Most patients with hilar cholangiocarcinomas present with unresectable tumors, so only palliative biliary drainage with self-expanding metal stents (SEMS) is possible. Stents eventually cease to function because of tumor overgrowth and/or other causes, so it is important to identify factors that affect stent patency and failure. We examined the patency of endoscopically placed SEMS in patients with hilar cholangiocarcinoma and factors associated with patency.

METHODS:

We performed a retrospective study of 120 consecutive patients (mean age, 67 ± 14.6 years; 74 male) who presented with obstructive jaundice from hilar cholangiocarcinoma and underwent bilateral SEMS from September 2006 through April 2012 at 2 US tertiary medical centers. We collected data on patient demographics and survival, success of stent placement and function, and immediate adverse events. The primary outcome was duration of stent patency (time from insertion to failure).

RESULTS:

Thirty-eight patients had stage 1 hilar cholangiocarcinomas, 45 had stage 2, 12 had stage 3, and 25 had stage 4. The median length of the hilar stricture was 9 mm (range, 8–50 mm). The stent was successfully passaged across the stricture in all patients and was functional in 115; its median length was 8 mm (range, 8–10 mm), and diameter was 80 mm (range, 60–100 mm). Fourteen patients had immediate adverse events, including perforation (n = 2), bleeding (n = 2), pancreatitis (n = 9), and cholangitis (n = 1). Median survival was 17 weeks (range, 1–211 weeks), and 50 patients had stent occlusion.

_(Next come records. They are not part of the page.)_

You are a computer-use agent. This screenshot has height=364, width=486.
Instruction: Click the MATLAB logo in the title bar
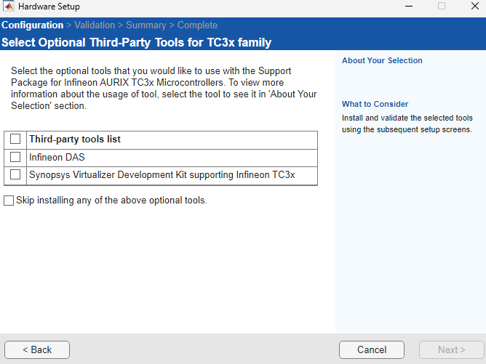coord(9,7)
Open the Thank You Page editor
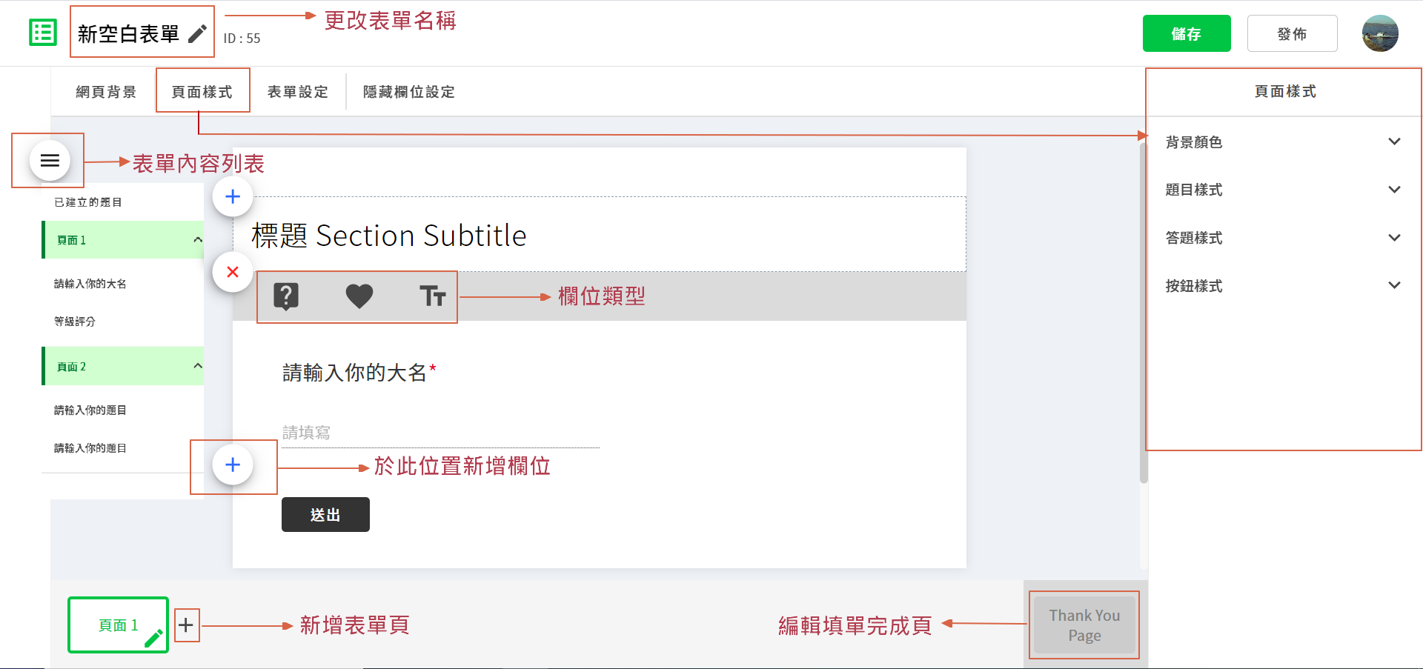This screenshot has height=669, width=1423. tap(1084, 625)
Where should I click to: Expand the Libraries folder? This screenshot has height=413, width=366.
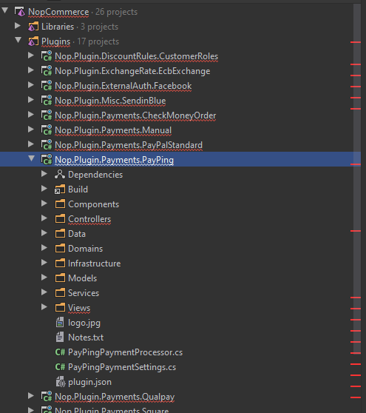pyautogui.click(x=18, y=26)
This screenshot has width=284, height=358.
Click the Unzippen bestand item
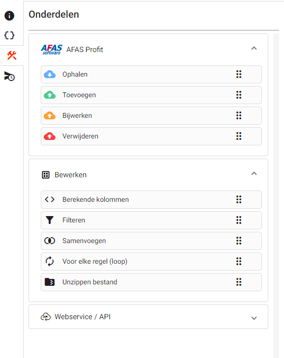(151, 282)
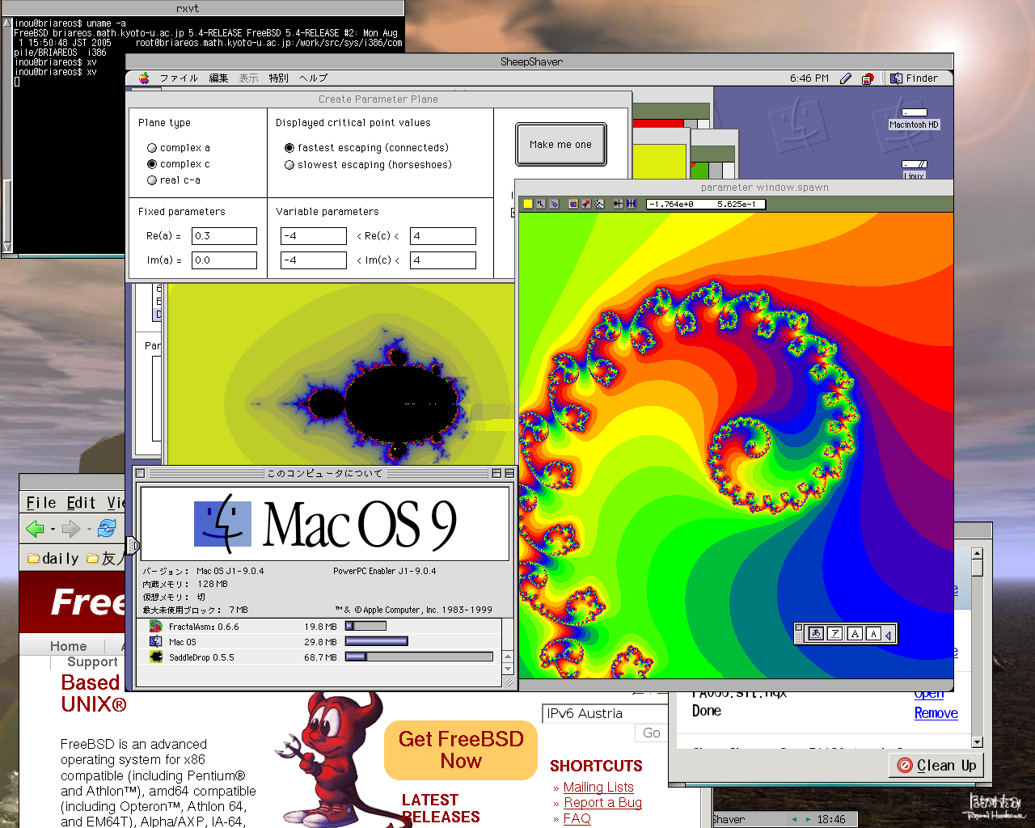Screen dimensions: 1035x828
Task: Choose the 'real c-a' radio option
Action: click(152, 180)
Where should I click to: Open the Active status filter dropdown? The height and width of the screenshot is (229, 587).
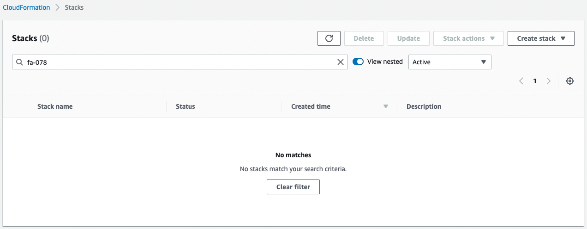point(449,62)
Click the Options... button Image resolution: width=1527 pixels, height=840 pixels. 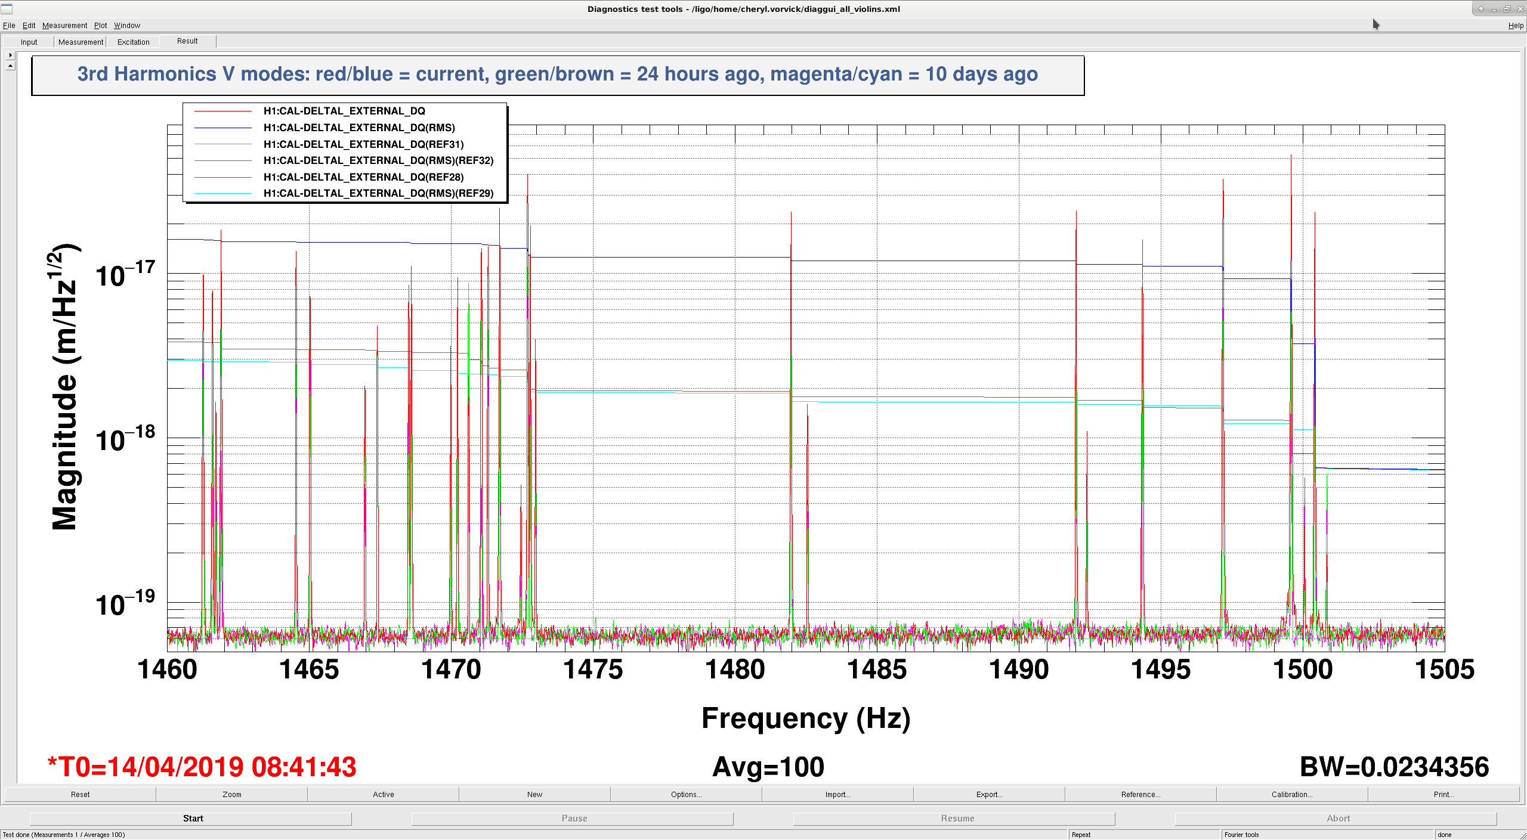coord(686,795)
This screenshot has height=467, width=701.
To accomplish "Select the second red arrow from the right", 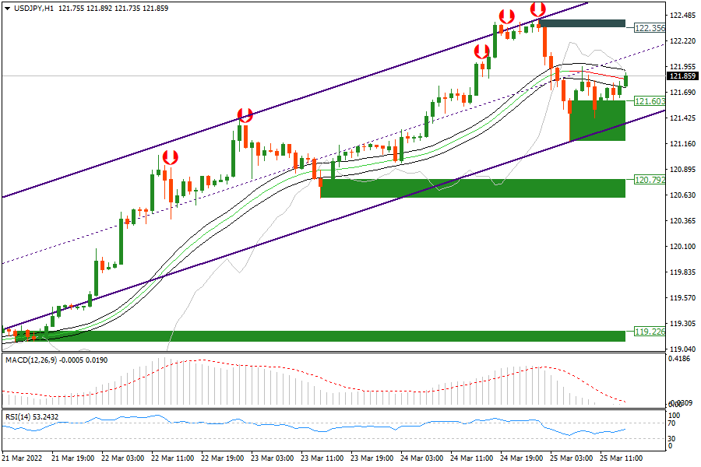I will point(506,16).
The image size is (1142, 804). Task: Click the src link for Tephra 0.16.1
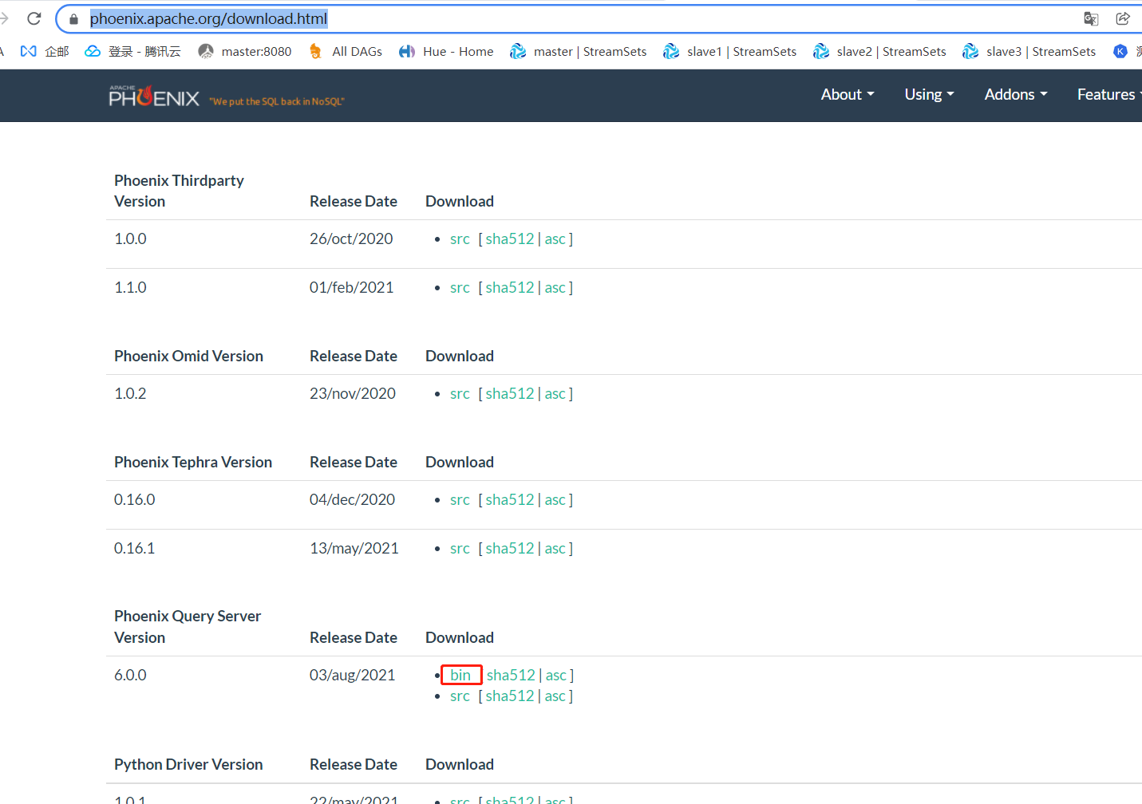click(x=460, y=548)
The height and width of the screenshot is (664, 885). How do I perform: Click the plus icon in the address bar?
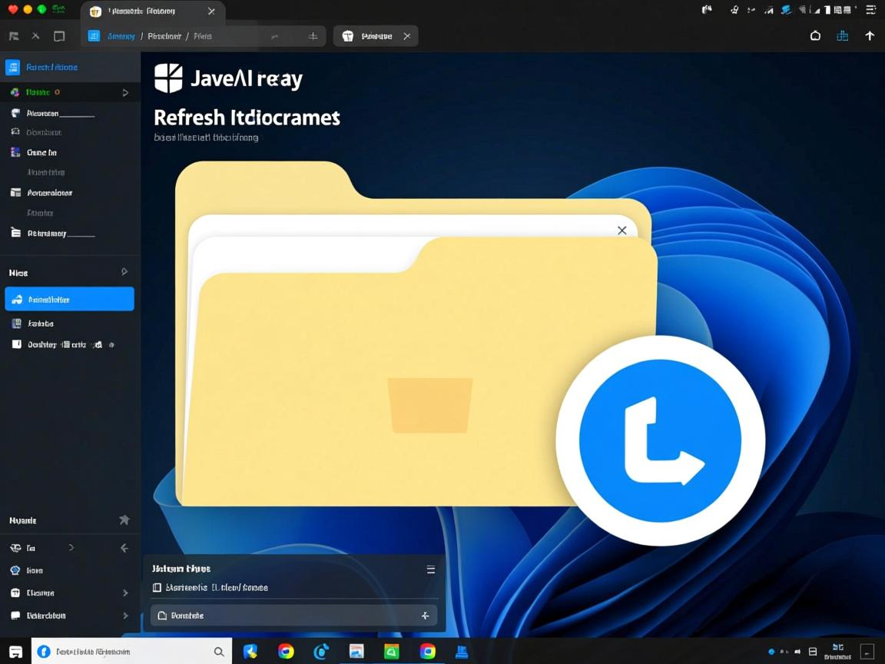[x=313, y=36]
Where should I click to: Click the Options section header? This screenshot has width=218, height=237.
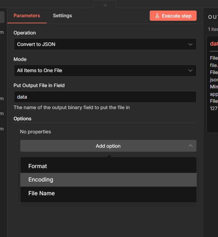click(x=22, y=119)
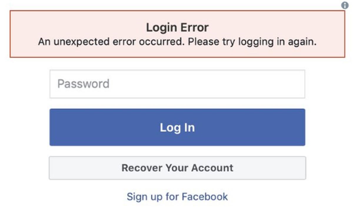Click the Sign up for Facebook link
Image resolution: width=353 pixels, height=214 pixels.
(x=177, y=196)
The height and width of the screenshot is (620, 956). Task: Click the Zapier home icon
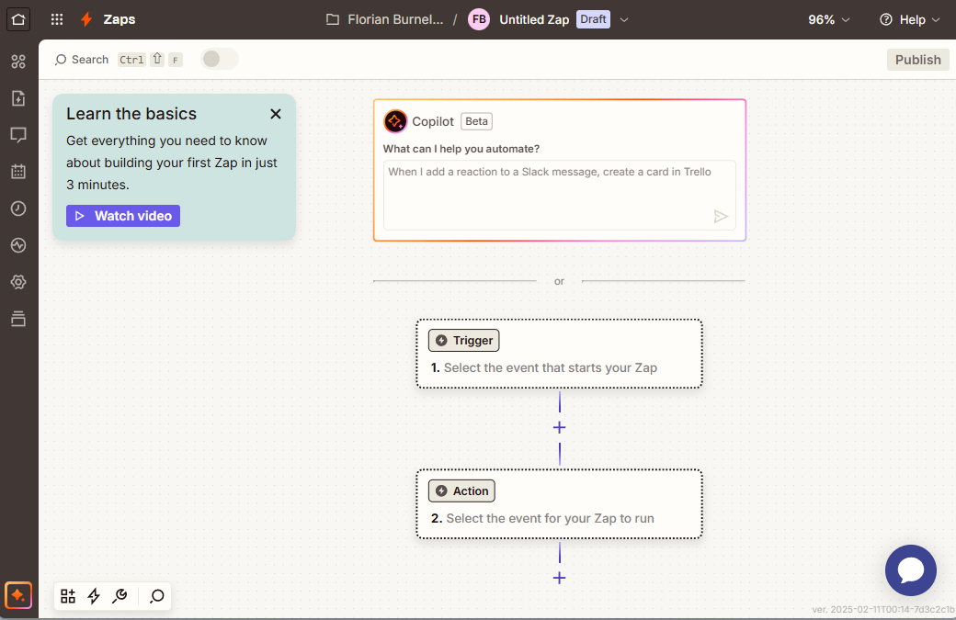[x=18, y=19]
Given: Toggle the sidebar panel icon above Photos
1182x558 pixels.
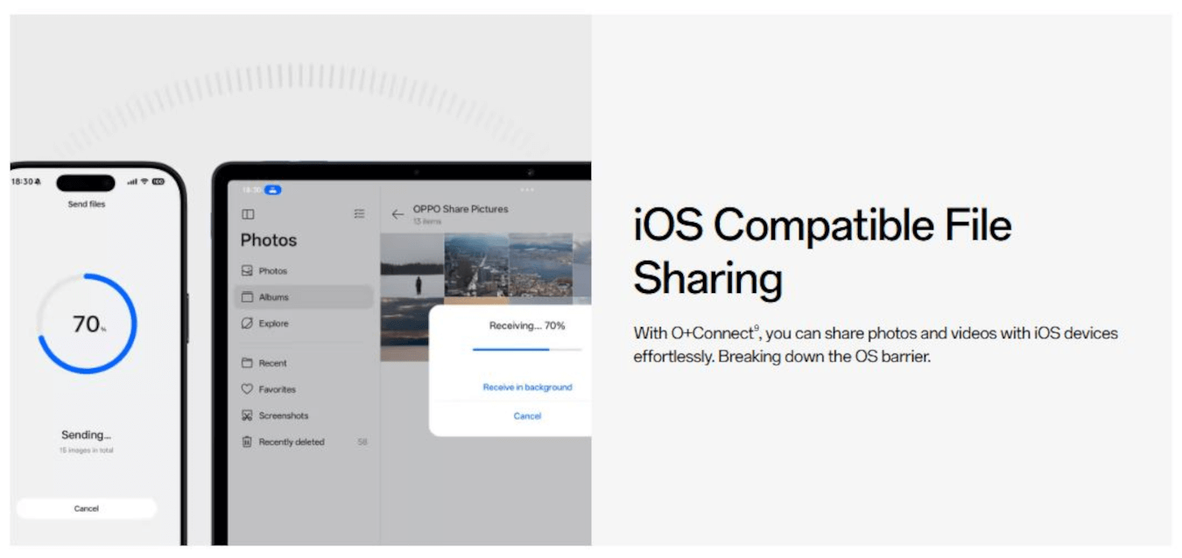Looking at the screenshot, I should click(x=248, y=214).
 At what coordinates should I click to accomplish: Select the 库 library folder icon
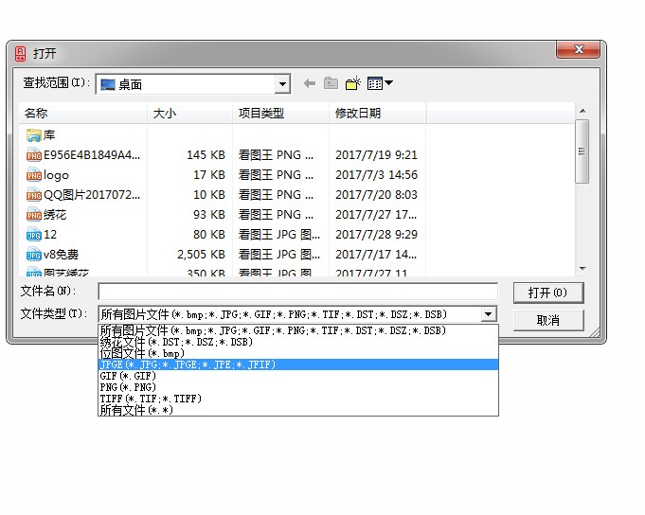[x=34, y=135]
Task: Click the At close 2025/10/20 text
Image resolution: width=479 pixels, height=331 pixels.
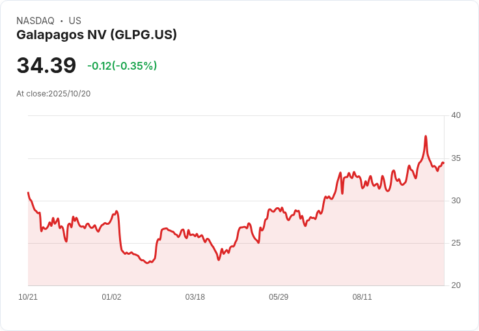Action: (53, 94)
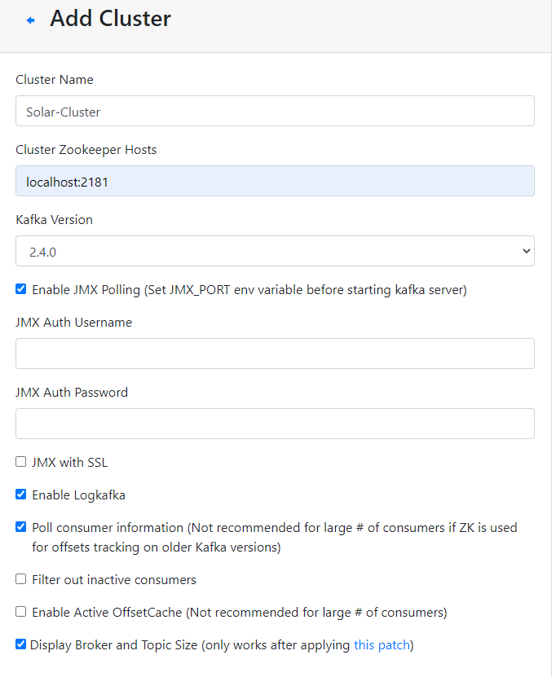The height and width of the screenshot is (677, 556).
Task: Open the Kafka Version dropdown
Action: (275, 251)
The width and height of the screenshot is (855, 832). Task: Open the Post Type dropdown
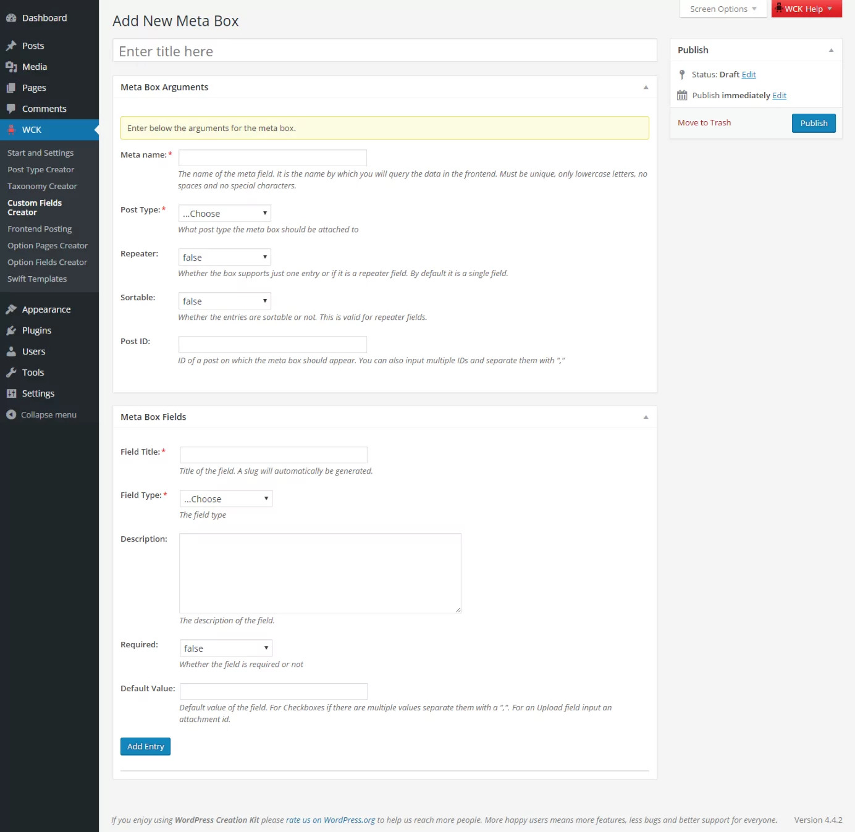point(225,213)
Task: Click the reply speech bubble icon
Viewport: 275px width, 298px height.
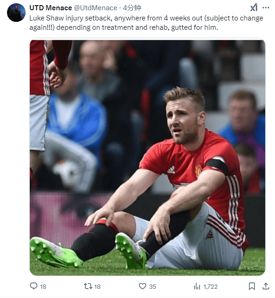Action: coord(34,286)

On Kaplan–Meier analysis, the median time from stent placement to occlusion was 17 weeks (range, 1–104 weeks). More patients with stage 3 or 4 tumors (64%) had SEMS occlusion than patients with stage 1 or 2 tumors (28%) in univariate analysis (P= .017). In multivariate analysis, only cancer stage was independently and significantly associated with patency (P= .006; hazard ratio, 2.77); age, sex, length of stricture, and SEMS diameter and length were not.

CONCLUSIONS:

The cumulative patency of bilateral SEMS for hilar cholangiocarcinoma significantly decreases as tumor stage increases. Age, sex, length of stricture, and SEMS diameter and length are not associated with SEMS patency.